Thanks to HFN/RR reader Alfie Forcer, I picked up the astonishing Under Cover by Ozzy Osbourne, whose taste in music is diametrically opposed to his taste in wives. The opening fuzz salvo of ‘Rocky Mountain Way’ allowed me to repeat the above, confirming that the texture changes. Guitarists will appreciate this if they’re obsessed with the difference between makes of accessory boxes, or can detect a Vox amp from a Marshall from a Peavey at 100 metres and at 120dB.

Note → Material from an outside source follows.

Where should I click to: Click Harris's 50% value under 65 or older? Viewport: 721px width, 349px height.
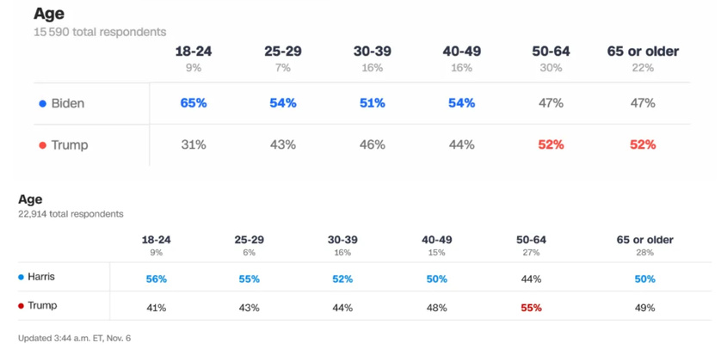click(645, 279)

Ozzy drops the decibels for track 2, a near-acoustic, achingly-respectful take of ‘In My Life’ that allows you to savour the percussion, but with silky harmonies above, and a loping, sliding electric bass that suggested that the valve setting acts a bit like an LS3/5a: there’s a tiny lift in the upper bass, as well as a positional shift slightly in front of the line of the speakers.
Neither setting seemed to affect the soundstage, which was consistently wide, truly panoramic, but a touch shallow compared to the aged Marantz. Still, it didn’t diminish the wash of sound – no, make that ‘a flood’ – when Ozzy covered my all-time favourite riff-rock classic, Mountain’s ‘Mississippi Queen’. With Mountain’s Leslie West hammering out the lead, and with the signature cow bell acting as metronome, the Luxman slipped from delicate to Jurassic without any qualms. But so thunderous is the track that the subtle changes from tube to tranny were masked. Either way, West’s guitar soared and sizzled, whether in full-fuzz mode or ear-piercing hyper-treble. And that’s all that matters, if it can inspire some unashamed air-guitar posturing.
Country music poses an entirely different tonal/ textural challenge to gut-crushing rock, Leon Russell’s homage to the genre, Hank Wilson’s Back! embracing the signature sounds to an almost satirical level. Snappy, redneck bass, trashy drum sound, whiny fiddling, staccato banjo, twangy guitars and his own, ultra-nasal vocal delivery – they’re all here. So well-recorded is this set from ’73, that the listener can zoom in on any one of the instruments and compare the airiness of acoustic guitar with the plangent drone of country-flavoured violin and the liquidity of pedal steel.
‘She Thinks I Still Care’ can turn any 20-stone-of-muscle, long-distance truck driver into a quivering mass of chick-lit torment. The Luxman places the instruments in an arc behind Russell, creating a honky-tonk set that’s so convincing you can almost taste the hickory-smoked ribs you washed down with a bottle of Pabst. The richness of the Marantz CD12/DA12 is most closely approached when in tube mode, but the solid-state setting better suits the piano. Try not picturing a pianist with sleeve garters and a cigar clenched between his teeth.
Above it all, there’s Russell’s inimitable voice. Although his image is less pure country than Willie or Waylon, it’s impossible to resist the pathos of ‘I’m So Lonesome I Could Cry’. Via the D-38u, in either mode, the fluidity of the pedal steel and the luscious schmaltziness of the strings possessed a clarity and lightness of touch that reminded me of Theta’s best DACs, way back then.
What the funk, I thought. This player is not genre-specific, moving from metal to cornpone with ease. Rod Stewart’s lavishly produced Soulbook, the remastered John Lennon catalogue, Ray Davies’ recent duets set – any variations in the sound due to the flicking of that switch could not disguise the fundamental nature of the Luxman: an elegant-sounding, if subdued player, designed as it should have been … to match a deliciously retro all-valve integrated.
You’re right to think that I love this player for all the wrong reasons. I adore the looks. I smile whenever I see a valve glow. If they’re the wrong reasons for adoring a hi-fi component, then shoot me.